One more thing (sorry I'm all over the place with this answer) be prepared for friends to alienate you once they've rallied round they may be gone afterwards never to be heard from again. I could go on but I don't want this post to get lost aagain.
 
Oh jimercat...the same happens to me, but it's usually once the Ambien is good and kicking....lol.... i'st like i will accidently highligh the entire post and next letter typed....POOF......it's all gone....

I love your answers, you are a special person. I hope, your husband know's how lucky he is. I was wrong, you do understand, but, you also see, you are in a very small crowd of people who "understand"
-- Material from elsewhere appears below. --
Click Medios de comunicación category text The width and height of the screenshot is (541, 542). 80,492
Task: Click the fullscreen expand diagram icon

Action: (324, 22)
I'm also "high paced" and often climb walls if i'm in the house more than an hour and yes....i would forget my rear if it wasn't attached. I continuously used to snap my fingers..since all of this, it's slowed me down. We are similiar.

Yes, you've got me laughing on the chain saw incident.....i can just picture that. I'm sure it was funny at the time, but, now, we know the reality of it.
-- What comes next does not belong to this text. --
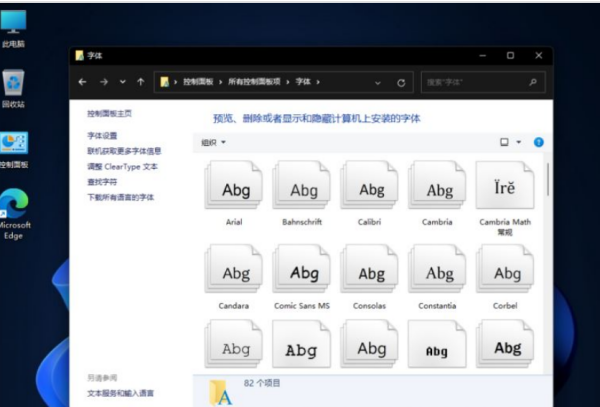Open the Arial font icon
Viewport: 600px width, 407px height.
[234, 189]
Isn't it amazing how people judge others, then, throw up a curtain say nothing is wrong with you..get up...quit whining.

We all go thru the same thing, it's amazing how people think. Alot of them, live in their own pathetic little corrupted world, just as long as they make money, they don't worry about nothing else.
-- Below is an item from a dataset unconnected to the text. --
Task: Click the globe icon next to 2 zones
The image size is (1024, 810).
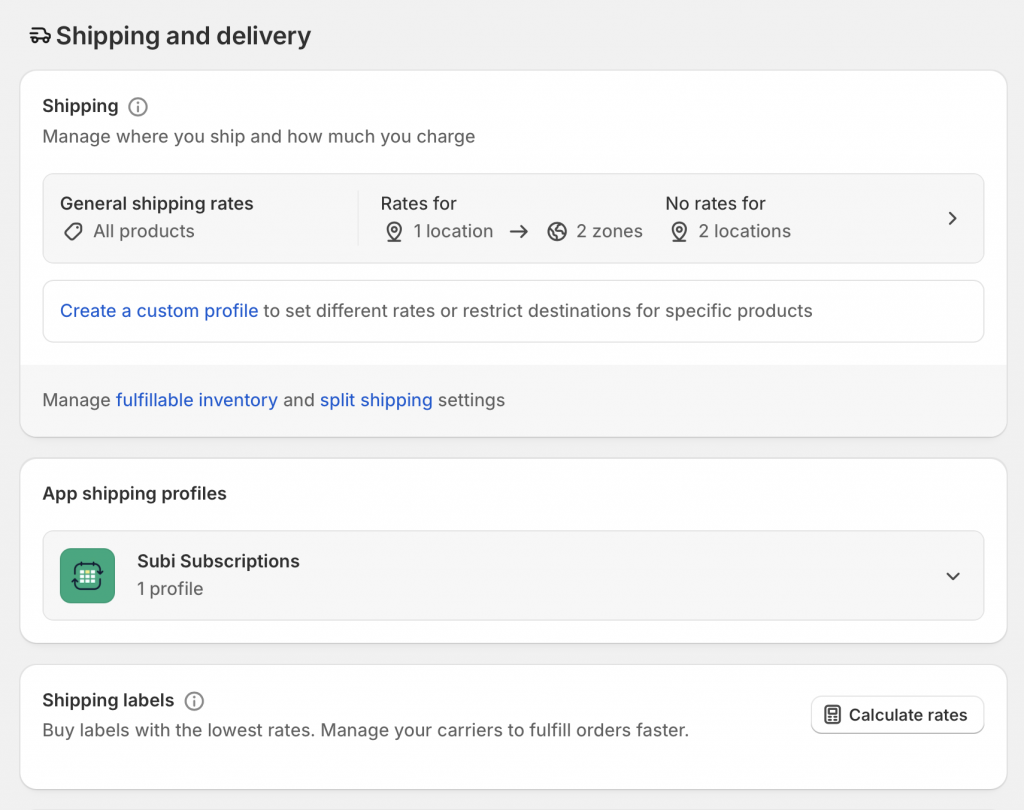Action: click(557, 231)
Yes, friends have already alienaited me, some of them and some come out of nowhere to help. I haven't found they alienate you, they just don't come around.

Take care,

jamie
 
My family reacted the same way Mom they would say You a lazy talker thats why you slur You look fine you work and go to the gym YOUR FINE They were in denial becaue of the love they have for me. Forgive his family They will have plenty of time to cry. Pat
 
Hey Pat,

I may sound harsh on this board, but don't worry I am a forgiving soul. And I'm sure that his family (most of them) will come around when things start getting bad. Thanks for the encouragement.
 
It's ashame...you have to get to where you can't walk and talk, before anybody starts realizing....hey...something is wrong with this cat...
 
Jamie - don't think that will change when you get your diagnosis. They still pull the "well I'm not sure why your having that symptom, must be stress" WHEN I AM READING THE SYMPTOM IN THE BOOK SHE GAVE ME! My doc tells me that most people with myopathy are hardly walking or doing the things I am doing and I am a mild case and that really bothered me. I know many, many people are worse off than me, but if she even knew for a day how badly I suffer......between pain, weakness and fear, she wouldn't treat me as if I didn't matter because I walked into her office instead of crawled. I am still really scared, I have atrophy of my skull (ever heard of that one?), the bones stick out and hurt all over it. The only thing I can do is take Prednisone and hope it works. They aren't even interested in why I have myopathy, which may happen to others on this forum as well. It's just a never ending battle. Leslie
 
They just dont undersstand

I went to a party ,and family and friends were all very surprised how I looked I dont know what they expected ,and when you dont look sick they think you are making it up. They have to see me undressed to see my skin hanging where my muscles were.People are visual If you look OK they think your Ok I love when they say how are you. How do you think I am , I am Dying thats how I am,Or you look great today. How did you sleep last night.I know they mean well.How about what did the doctor say. Is there anything you could do. Or maybe itss something your allergic too Do you get worse with some foods.Or maybe its not ALS maybe its a mistake PLEASE! I know they dont mean anything by it. I am just soooo pissed off I think thats why I m still here I just wont give in to this disease Pat
 
annmarie and pat,

That exact same thing happened when a friend of ours came by the house. and why did she come by you ask. because she was getting married for the 3RD TIME and wanted us to meet the kind gentleman. And upon her exit she confided to me about my husband "Well, he doesn't look as bad as I thought he would."

Sometimes it's all about me me me. And my husband said that after she left. she didn't come to check on him, but to show off her latest trophy.

sorry it is late. don't mean to be so bitter.